Task to carry out: Return every line from the one with "Instruction: Select 小程序" through the one with "Task: Click the info icon beside 背景移除", inclusive, exactly as it appears below.

Input data:
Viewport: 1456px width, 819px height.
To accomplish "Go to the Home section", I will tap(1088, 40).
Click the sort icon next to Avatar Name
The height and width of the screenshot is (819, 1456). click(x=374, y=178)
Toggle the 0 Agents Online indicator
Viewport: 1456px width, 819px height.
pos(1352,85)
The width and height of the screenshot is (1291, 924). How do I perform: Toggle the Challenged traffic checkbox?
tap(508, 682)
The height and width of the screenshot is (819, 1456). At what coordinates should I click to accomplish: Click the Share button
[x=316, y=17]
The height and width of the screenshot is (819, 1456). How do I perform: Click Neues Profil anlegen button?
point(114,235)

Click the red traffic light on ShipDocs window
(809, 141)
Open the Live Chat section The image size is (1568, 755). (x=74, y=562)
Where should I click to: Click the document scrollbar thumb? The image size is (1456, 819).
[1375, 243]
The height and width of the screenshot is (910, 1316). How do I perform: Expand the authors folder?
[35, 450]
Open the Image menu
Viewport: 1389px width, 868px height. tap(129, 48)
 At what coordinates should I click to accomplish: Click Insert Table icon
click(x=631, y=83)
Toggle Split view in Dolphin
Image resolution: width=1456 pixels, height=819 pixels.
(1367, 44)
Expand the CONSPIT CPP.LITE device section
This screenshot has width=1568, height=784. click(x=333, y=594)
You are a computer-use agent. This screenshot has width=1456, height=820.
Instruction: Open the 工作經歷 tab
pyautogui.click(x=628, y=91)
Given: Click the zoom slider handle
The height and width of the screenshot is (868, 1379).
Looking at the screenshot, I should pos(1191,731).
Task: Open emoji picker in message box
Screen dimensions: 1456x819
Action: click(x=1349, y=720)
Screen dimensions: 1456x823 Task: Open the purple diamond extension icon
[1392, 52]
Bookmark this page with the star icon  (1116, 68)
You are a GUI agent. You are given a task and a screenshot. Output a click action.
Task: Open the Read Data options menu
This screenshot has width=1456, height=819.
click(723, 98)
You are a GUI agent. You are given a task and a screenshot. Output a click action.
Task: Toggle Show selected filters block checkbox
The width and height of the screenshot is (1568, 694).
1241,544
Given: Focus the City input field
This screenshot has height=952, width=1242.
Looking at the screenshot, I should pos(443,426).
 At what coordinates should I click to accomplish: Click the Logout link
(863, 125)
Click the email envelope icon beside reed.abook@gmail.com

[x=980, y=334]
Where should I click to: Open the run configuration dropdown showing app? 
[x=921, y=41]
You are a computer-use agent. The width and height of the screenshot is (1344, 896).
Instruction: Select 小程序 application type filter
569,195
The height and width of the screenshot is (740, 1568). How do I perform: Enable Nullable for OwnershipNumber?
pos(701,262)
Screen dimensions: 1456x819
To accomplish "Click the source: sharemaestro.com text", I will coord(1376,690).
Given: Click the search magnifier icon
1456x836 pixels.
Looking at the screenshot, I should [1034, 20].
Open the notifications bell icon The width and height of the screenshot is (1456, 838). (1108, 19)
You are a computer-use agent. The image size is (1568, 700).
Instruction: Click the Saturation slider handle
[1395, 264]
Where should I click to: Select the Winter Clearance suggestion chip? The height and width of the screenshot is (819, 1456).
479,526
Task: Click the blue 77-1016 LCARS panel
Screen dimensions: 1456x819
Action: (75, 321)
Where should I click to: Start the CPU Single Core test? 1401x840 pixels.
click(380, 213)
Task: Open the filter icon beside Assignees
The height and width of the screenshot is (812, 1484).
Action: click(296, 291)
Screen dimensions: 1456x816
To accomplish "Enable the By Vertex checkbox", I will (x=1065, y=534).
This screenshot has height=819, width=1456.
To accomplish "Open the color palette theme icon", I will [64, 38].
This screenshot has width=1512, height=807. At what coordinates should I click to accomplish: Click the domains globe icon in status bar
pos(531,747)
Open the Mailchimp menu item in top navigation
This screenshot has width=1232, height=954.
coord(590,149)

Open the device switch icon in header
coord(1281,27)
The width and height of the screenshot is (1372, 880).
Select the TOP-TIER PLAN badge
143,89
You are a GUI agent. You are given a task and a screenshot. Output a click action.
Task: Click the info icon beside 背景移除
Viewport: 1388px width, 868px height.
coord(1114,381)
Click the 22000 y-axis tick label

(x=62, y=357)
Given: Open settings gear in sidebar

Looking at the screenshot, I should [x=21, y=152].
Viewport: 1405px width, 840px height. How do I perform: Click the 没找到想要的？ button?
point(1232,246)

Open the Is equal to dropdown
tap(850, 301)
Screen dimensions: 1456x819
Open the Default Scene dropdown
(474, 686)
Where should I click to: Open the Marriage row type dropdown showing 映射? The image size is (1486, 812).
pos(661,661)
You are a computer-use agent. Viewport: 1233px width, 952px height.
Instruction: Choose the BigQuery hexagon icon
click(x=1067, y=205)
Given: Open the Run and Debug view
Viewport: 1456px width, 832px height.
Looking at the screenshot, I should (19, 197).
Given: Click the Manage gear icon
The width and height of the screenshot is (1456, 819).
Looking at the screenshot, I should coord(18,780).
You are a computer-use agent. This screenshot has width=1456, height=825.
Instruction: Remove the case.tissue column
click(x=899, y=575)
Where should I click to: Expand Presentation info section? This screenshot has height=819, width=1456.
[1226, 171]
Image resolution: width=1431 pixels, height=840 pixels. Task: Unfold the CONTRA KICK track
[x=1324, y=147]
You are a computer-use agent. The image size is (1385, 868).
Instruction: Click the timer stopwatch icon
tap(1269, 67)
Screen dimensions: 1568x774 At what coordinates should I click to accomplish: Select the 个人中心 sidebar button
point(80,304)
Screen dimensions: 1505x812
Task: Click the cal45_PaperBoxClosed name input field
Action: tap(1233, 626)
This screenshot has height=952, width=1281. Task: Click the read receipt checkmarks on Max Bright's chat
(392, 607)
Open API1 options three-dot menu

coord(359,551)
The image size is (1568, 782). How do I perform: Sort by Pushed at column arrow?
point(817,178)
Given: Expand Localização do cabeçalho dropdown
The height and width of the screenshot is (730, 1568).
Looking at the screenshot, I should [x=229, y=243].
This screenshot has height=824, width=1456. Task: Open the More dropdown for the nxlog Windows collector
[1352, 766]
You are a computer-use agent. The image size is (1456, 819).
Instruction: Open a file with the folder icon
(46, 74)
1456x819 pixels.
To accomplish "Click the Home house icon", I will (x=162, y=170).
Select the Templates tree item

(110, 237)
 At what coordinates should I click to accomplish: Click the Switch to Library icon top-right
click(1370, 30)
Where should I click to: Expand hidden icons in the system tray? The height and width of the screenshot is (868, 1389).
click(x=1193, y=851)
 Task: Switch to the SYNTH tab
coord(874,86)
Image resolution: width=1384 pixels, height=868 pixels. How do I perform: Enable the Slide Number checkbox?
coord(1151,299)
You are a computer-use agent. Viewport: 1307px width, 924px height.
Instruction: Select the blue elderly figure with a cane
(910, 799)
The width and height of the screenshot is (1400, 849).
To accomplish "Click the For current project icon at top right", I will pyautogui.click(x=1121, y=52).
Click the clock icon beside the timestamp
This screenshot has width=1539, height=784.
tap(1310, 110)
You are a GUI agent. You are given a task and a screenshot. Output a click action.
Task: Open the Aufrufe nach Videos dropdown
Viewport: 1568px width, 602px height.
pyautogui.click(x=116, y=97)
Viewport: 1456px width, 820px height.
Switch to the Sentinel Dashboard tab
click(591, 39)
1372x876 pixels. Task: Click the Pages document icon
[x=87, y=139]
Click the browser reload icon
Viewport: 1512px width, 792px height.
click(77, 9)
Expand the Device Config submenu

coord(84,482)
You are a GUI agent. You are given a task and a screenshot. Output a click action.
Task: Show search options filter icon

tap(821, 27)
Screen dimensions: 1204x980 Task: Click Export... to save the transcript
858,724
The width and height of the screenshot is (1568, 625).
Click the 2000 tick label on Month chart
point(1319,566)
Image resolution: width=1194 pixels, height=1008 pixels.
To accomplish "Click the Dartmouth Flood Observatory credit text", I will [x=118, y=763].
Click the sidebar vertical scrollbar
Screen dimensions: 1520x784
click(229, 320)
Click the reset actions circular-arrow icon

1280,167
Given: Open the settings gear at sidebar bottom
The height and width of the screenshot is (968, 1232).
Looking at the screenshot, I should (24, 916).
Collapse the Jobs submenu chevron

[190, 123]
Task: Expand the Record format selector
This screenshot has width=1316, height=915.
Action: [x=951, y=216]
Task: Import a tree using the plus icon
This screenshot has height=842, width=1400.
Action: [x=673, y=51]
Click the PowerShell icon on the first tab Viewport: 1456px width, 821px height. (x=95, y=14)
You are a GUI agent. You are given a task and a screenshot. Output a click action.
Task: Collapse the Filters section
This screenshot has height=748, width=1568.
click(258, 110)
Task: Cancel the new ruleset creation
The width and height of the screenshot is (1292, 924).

Task solution:
Instruction: Select 小程序 application type filter
569,195
The height and width of the screenshot is (740, 1568). How do I perform: Enable Nullable for OwnershipNumber?
pos(701,262)
Screen dimensions: 1456x819
To accomplish "Click the source: sharemaestro.com text", I will coord(1376,690).
Given: Click the search magnifier icon
1456x836 pixels.
Looking at the screenshot, I should [1034, 20].
Open the notifications bell icon The width and height of the screenshot is (1456, 838). (1108, 19)
You are a computer-use agent. The image size is (1568, 700).
Instruction: Click the Saturation slider handle
[1395, 264]
Where should I click to: Select the Winter Clearance suggestion chip? The height and width of the screenshot is (819, 1456).
479,526
Task: Click the blue 77-1016 LCARS panel
Screen dimensions: 1456x819
Action: (75, 321)
Where should I click to: Start the CPU Single Core test? 1401x840 pixels.
click(380, 213)
Task: Open the filter icon beside Assignees
The height and width of the screenshot is (812, 1484).
Action: click(296, 291)
Screen dimensions: 1456x816
To accomplish "Enable the By Vertex checkbox", I will (x=1065, y=534).
This screenshot has height=819, width=1456.
To accomplish "Open the color palette theme icon", I will [64, 38].
This screenshot has width=1512, height=807. At what coordinates should I click to accomplish: Click the domains globe icon in status bar
pos(531,747)
Open the Mailchimp menu item in top navigation
This screenshot has width=1232, height=954.
coord(590,149)

Open the device switch icon in header
coord(1281,27)
The width and height of the screenshot is (1372, 880).
Select the TOP-TIER PLAN badge
143,89
You are a GUI agent. You are given a task and a screenshot. Output a click action.
Task: Click the info icon beside 背景移除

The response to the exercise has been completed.